The updated regulations, drafted by the Maryland Department of the Environment, are open to public comment through July 5. Jay Apperson, a spokesman for MDE, said a final determination on CSX’s permit would not be made until after all public comments were reviewed, including those given during a public hearing scheduled for Tuesday evening.
CSX has operated the coal facility in Curtis Bay for more than 90 years. In that time, the Port of Baltimore has become the second-biggest exporter of coal among United States seaports.
Environmental groups including the Sierra Club and Chesapeake Climate Action Network say state environmental regulations have failed to keep up with that rate of growth.
“Allowing unlimited toxic water pollution from the coal export facility to spill into Baltimore Harbor jeopardizes our historic seaport and is a known threat to public health,” said David O’Leary, chairman of the Sierra Club’s Maryland chapter. “The Maryland Department of the Environment should listen to Marylanders and set aggressive safeguards against toxic metals known to leach from coal piles.”
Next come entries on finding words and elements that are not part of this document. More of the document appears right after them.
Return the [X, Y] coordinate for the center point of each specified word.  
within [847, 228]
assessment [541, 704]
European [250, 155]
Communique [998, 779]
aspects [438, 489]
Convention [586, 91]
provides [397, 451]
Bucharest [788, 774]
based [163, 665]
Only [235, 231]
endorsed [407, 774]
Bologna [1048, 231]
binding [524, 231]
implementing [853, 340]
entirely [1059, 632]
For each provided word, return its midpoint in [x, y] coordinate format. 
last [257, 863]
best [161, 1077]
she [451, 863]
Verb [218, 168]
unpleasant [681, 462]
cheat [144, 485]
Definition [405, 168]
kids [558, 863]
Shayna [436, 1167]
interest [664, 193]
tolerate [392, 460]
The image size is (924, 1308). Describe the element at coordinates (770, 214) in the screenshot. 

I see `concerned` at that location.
CSX spokesman Robert T. Sullivan said in a statement that CSX was “cooperating fully” in the permit review process and that the company prided itself on working with the Curtis Bay community.
“CSX continues to invest steadily in the Curtis Bay facility, and it employs leading environmental management technologies to protect employees and the community,” the statement said. “As part of that effort, CSX has installed a state-of-the-art stormwater retention system which allows the facility to utilize recycled water for coal dust suppression and reduces water discharge.”
When coal arrives by train at the CSX facility, it is unloaded onto conveyers that then transport the coal to one of two piers for export. Stormwater runoff from coal in storage areas is contained by a berm, according to a report filed by MDE after the most recent inspection of the facility.
However, if water treatment ponds overflow after heavy rain — which happens every few months, the report said — heavy metals could be swept away in stormwater. The draft permit places limits on copper, nickel and zinc but not other metals that the Sierra Club says are contained in coal runoff and have been linked to cancer, birth defects and neurological damage.
A Sierra Club statement said last week’s CSX train crash and the CSX coal train derailment in Ellicott City last year raised questions about the company’s ability to protect the community from toxins. In a statement, CSX defended its record.
“CSX has operated the Curtis Bay facility for more than 90 years and has demonstrated a strong commitment to protecting the environment and working with the local community,” the statement said.